Statistical analysis was performed using GraphPad Prism 7 (GraphPad Software, Inc.) and GraphPad Prism (v 5.01) software. The number of animals and cultures used for the experiments are as indicated in the bars graphs and figure legends of each figure. The sample distributions were assumed to be normal and no particular statistical tests were used to check for normality within the samples. To compare two groups, a two-tailed Student’s t test was employed. One way ANOVA was used and the Tukey’s or Dunnett’s post hoc test was performed for multiple comparisons to compare more than two groups, unless as stated otherwise in the figure legends.
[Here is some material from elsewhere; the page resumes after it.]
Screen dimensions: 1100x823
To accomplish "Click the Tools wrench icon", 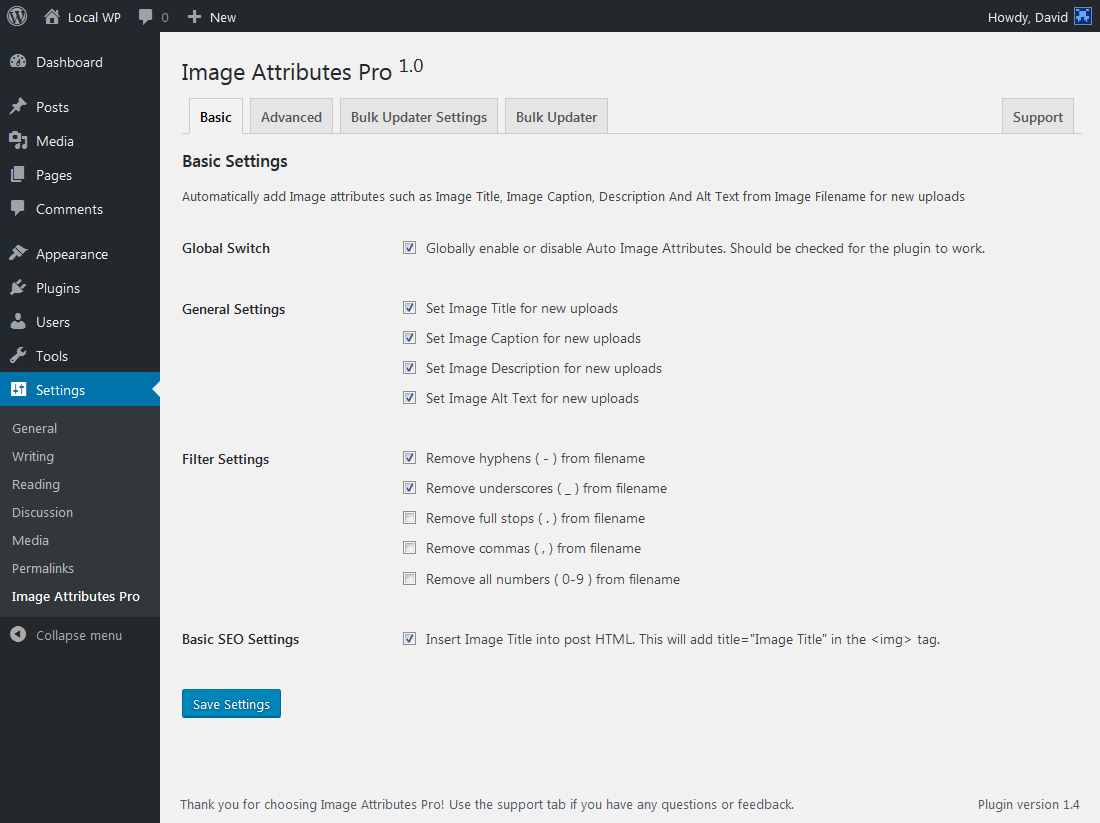I will tap(18, 356).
To compare the interactions between different fly or cell lines or mouse genotypes for more than one parameter, a two way ANOVA followed by Sidak’s multiple comparison test was used. A p value of < 0.05 was considered significant in all tests (p < 0.5: *, < 0.01: *, < 0.001: *** and < 0.0001: ****). All values are represented as mean ± SD.

Supplementary Material

SUPPLEMENTAL INFORMATION

Supplemental Information can be found online at https://doi.org/10.1016/j.cmet.2020.05.019.

Highlights.

• A screen in Drosophila identifies glial molecules with vital functions for neurons

• Depletion of glial ferritin heavy chain results in iron-mediated axonal damage

• Ferritin heavy chain is secreted by oligodendrocytes in mice

• Disrupting its release or expression results in neuronal damage in aged mice

Context and Significance.

Glia constitute a large fraction of the cells in the central nervous system, but for a long time they were considered merely passive contributors to brain function. This view is changing with the discoveries that glia execute vital tasks in the nervous system, such as providing active support for neuronal survival. Yet the proteins provided by glia and necessary for neuronal viability are incompletely understood. Here, Mukherjee and colleagues identified ferritin heavy chain secreted by glia as an antioxidant defense system supporting neurons against iron-mediated cytotoxicity. Such a system could be important for protecting neurons against oxidative stress in the aging brain or in various neurological diseases.

Data and Code Availability

This study did not generate any code.